But it was in the Renaissance that the city really came to life. Beginning with the rebuilding of Rome, the cramped medieval city began to disappear; in its place arrived the city of great vistas, the city in which spectacle was seen to be an essential part of life. One after another these cities parade through Girouard's account: Rome, Antwerp, Gdansk, Amsterdam, Paris, London, and at last L'Enfant's Washington, "arguably the most brilliant town plan ever conceived." Though these cities tended to grow randomly, there was about them more order and plan than the Middle Ages had ever imagined, and there was also vastly greater diversity and sophistication. In a brilliant chapter called "The Uses of Leisure," Girouard argues that in the modern city a crucial influence appeared:
"The crowds of fashionable people promenading in coaches on the Cours la Reine or walking in the Tuileries gardens represented a new development in the European city. They formed what was later to be called 'society,' but to begin with tended to be referred to as 'polite society,' the 'beau monde' or 'people of quality.' Society had no formal existence and no legal powers, but by the eighteenth century many outsiders were desperately anxious to belong to it. It was a group of people who did things together, entertained each other, wore particular clothes, and talked, walked, behaved and decorated their houses in a particular manner. Any society had an inner ring, members of which were informally recognized as arbiters of who or what was acceptable. Whether or not someone was invited to their houses was the basic test of whether he or she belonged. Society became an extremely important element in cities, because it produced more than coaches and promenades. Theaters, opera houses, pleasure gardens, assembly rooms, race-courses, coffee-houses, shops, entire neighborhoods and ultimately entire towns grew up to cater for it."
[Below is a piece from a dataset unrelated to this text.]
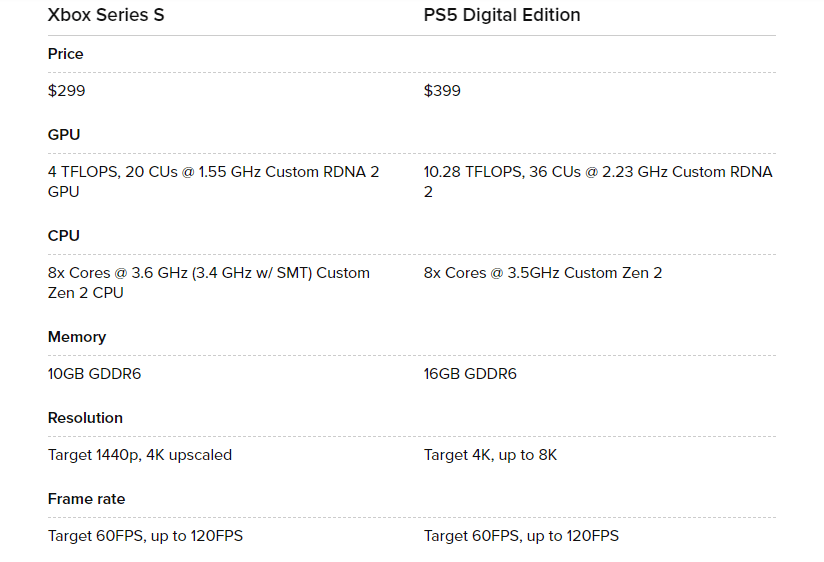
Task: Click the $299 Xbox price
Action: (x=67, y=91)
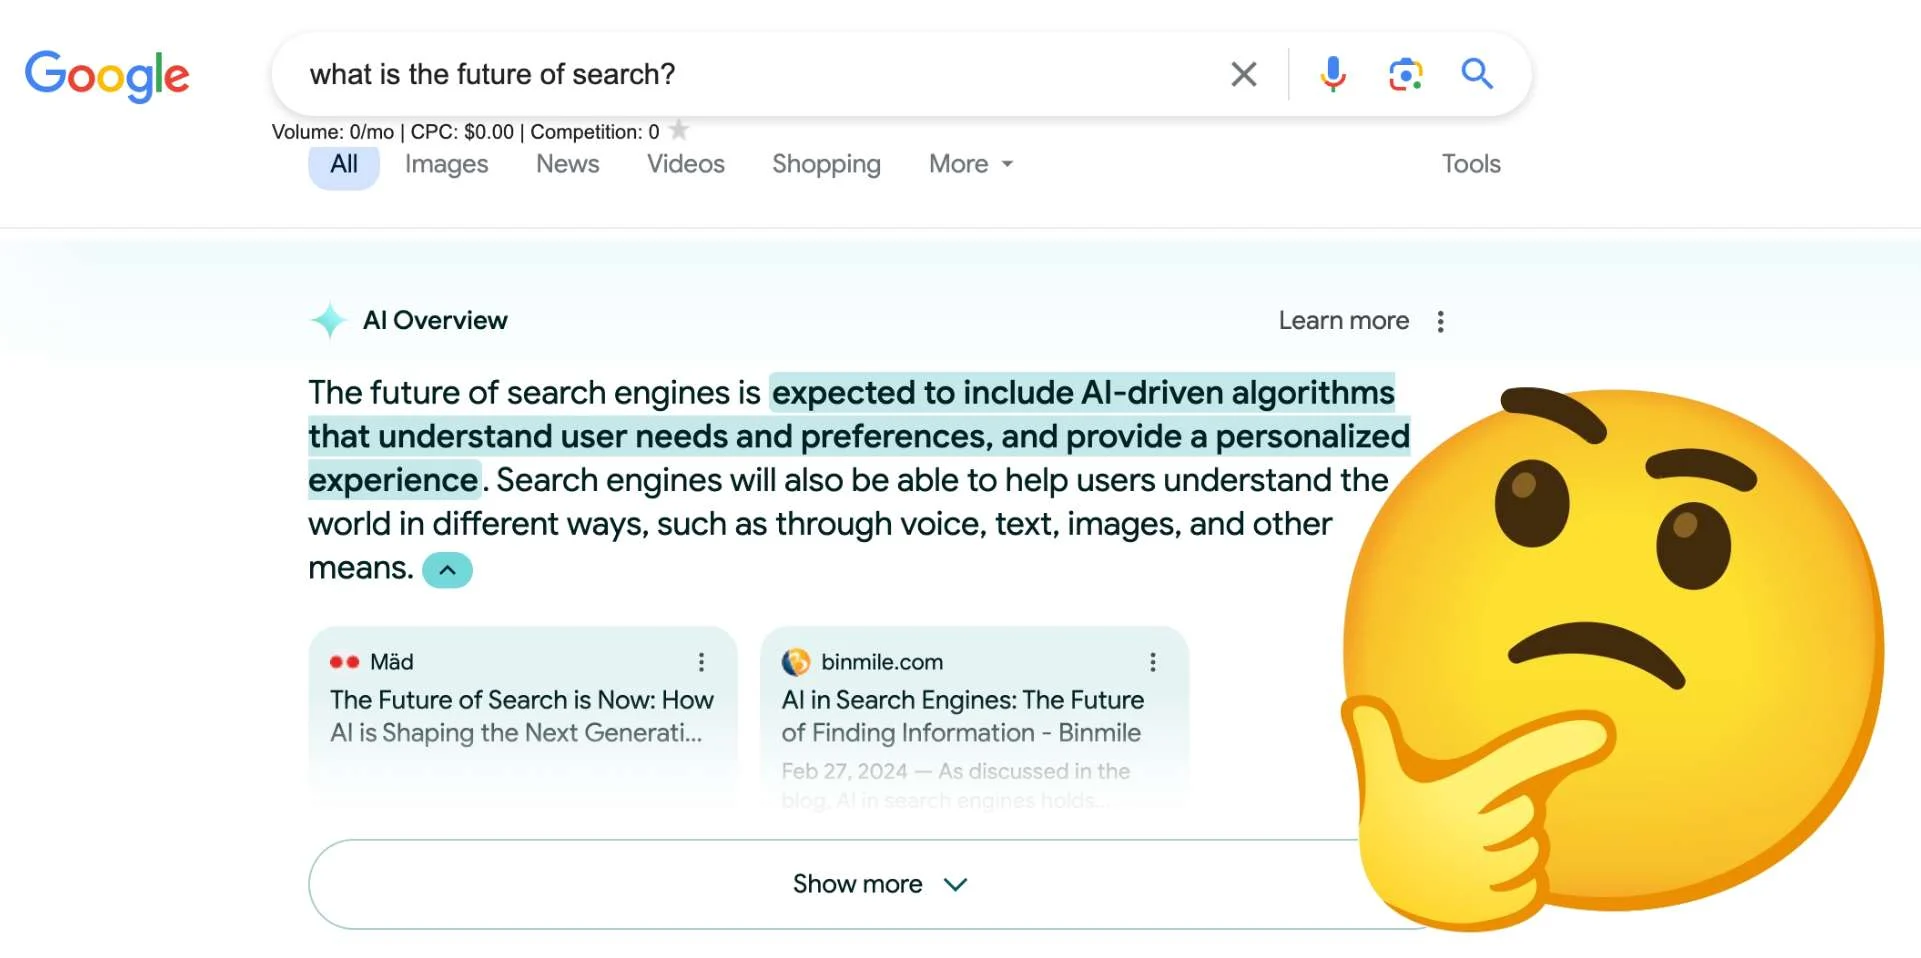
Task: Select the Videos results tab
Action: coord(685,164)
As society came to prominence, outside the cities there was a reaction against its excesses, as well as those of the urban lower orders: "Babylon was in the air. 'The modern Babylon' became a familiar nickname or journalistic clich,e for London, and, inevitably, as Paris grew, it too began to be called Babylon." For many these modern cities were too large, too dirty, too dangerous, too steeped in luxury and wickedness. "The belief that the country is basically good and the city basically wicked can be traced deep into the past," Girouard writes, "but its particular modern form stems from the reaction against the many and undeniable horrors of big nineteenth-century cities." In reaction against these horrors many "city beautiful" movements arose in Europe and the United States, which attempted to prettify the city at the expense of its diversity and dynamism; much of the largely disastrous "urban-renewal" period can be traced to these movements.
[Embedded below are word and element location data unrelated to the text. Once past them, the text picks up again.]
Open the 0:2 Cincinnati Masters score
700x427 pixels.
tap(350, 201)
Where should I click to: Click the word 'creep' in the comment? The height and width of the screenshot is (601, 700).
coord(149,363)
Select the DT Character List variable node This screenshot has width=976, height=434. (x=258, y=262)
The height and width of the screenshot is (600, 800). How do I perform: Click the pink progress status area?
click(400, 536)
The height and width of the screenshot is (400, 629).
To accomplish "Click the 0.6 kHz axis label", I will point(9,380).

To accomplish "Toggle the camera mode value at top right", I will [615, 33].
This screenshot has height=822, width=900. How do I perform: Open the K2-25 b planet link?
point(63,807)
EVEN IN THE relatively sophisticated and tolerant climate of today, the city is widely regarded with suspicion and contempt; hence the popularity of the suburbs, which seem to offer the compromise of ready access to the city's benefits without exposure to its dangers. Thus, too, the emergence of two new kinds of cities: in the first "a single high-density downtown, culminating in a burst of skyscrapers, is surrounded by a girdle of motorways, beyond which low-density suburbs stretch to the horizon"; the second is the "low-density multi-center city." The first is called Houston, the second Los Angeles; Girouard prefers Los Angeles, which "can produce much of the complexity and variety of a conventional city" and "is a more sensible model, particularly as improving technology makes the diffusion of work increasingly practicable."
For those of us who love the old 19th-century city, the possible dominance of the Los Angeles style is not especially happy news, but perhaps the central lesson we learn from Cities & People is that the nature of cities is forever changing and that the fortunes of individual cities rise and fall due to influences beyond our control. Another lesson is that if the look, shape and feel of cities evolve in unpredictable ways, and at terrible costs to those cities that cannot adapt to change, the city itself remains intact, with what Dr. Johnson called its "wonderful immensity" as vigorous as ever. Whatever form it takes, a city is still a city, and thank heavens for that. Thank Mark Girouard, too, for paying it such handsome, loving tribute.